Task objective: After finding the line with "You are a GUI agent. The screenshot is 390×844." in the entries below, retype exactly each line from there through the line with "OK [button]", including that final line.

Recorded information:
++++++
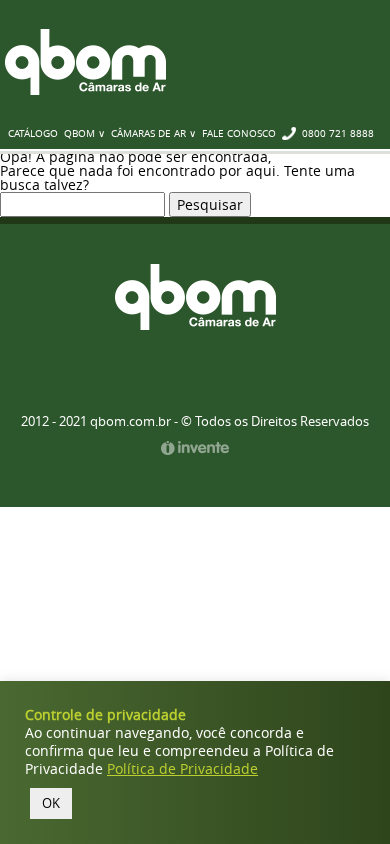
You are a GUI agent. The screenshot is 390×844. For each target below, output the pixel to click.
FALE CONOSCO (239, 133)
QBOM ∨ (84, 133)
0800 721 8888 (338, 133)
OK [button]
++++++
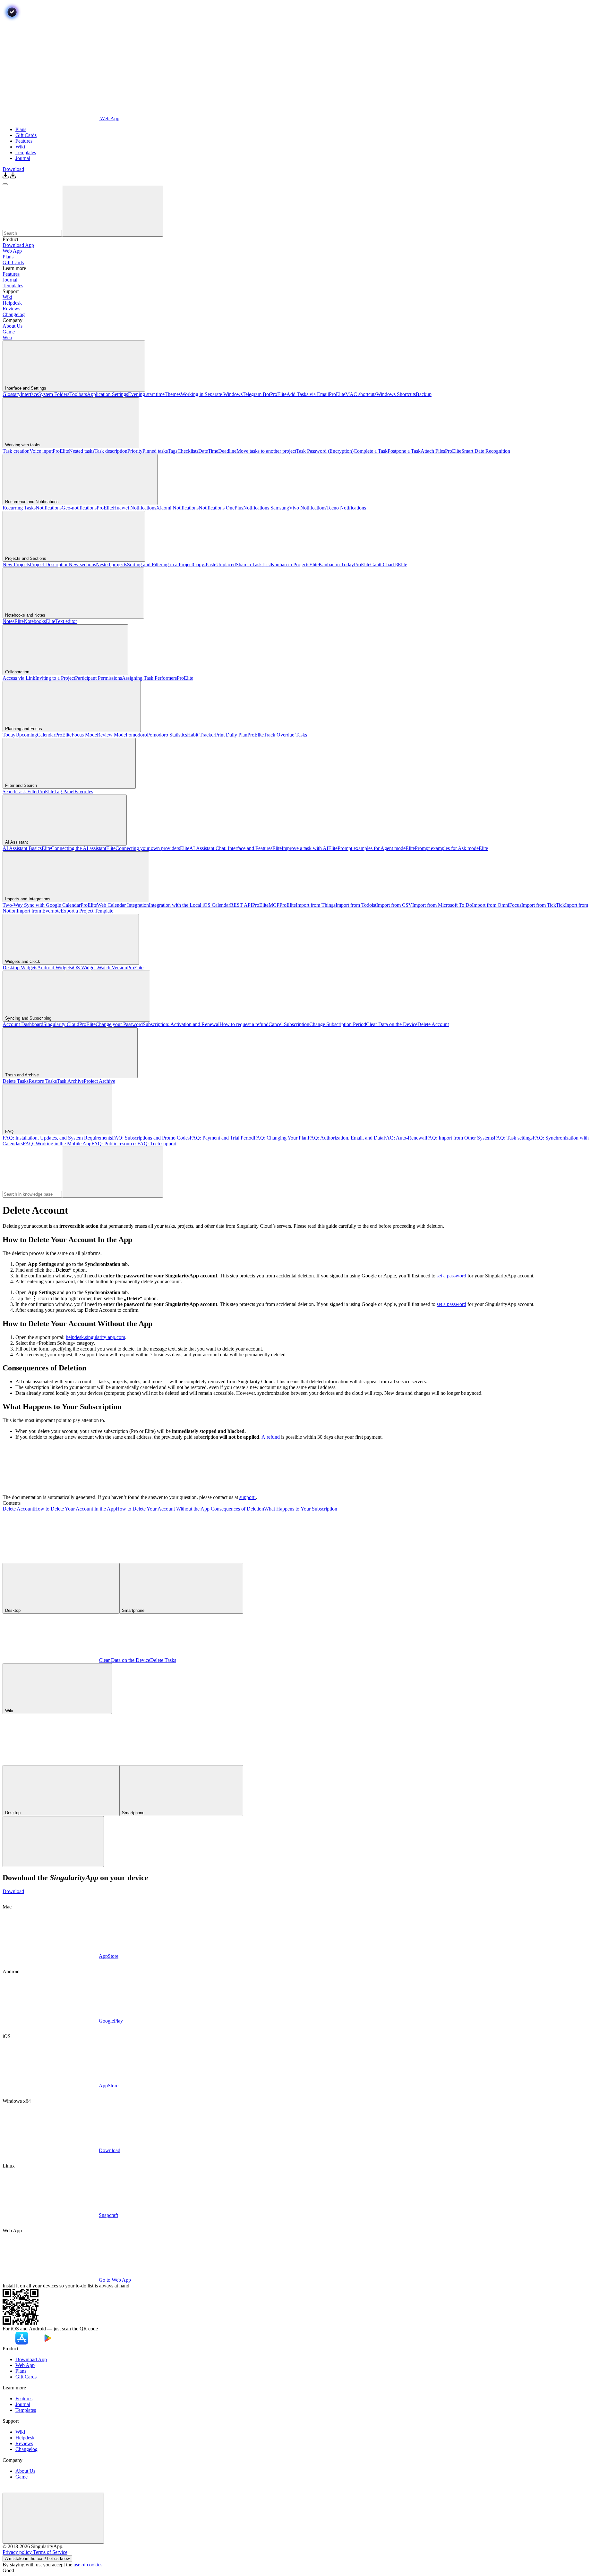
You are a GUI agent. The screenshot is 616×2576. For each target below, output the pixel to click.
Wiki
++++++
Solution for this problem:
You are a GUI agent. The screenshot is 390×844. For each target below, output the pixel to click.
FALE CONOSCO (239, 133)
QBOM ∨ (84, 133)
0800 721 8888 (338, 133)
OK [button]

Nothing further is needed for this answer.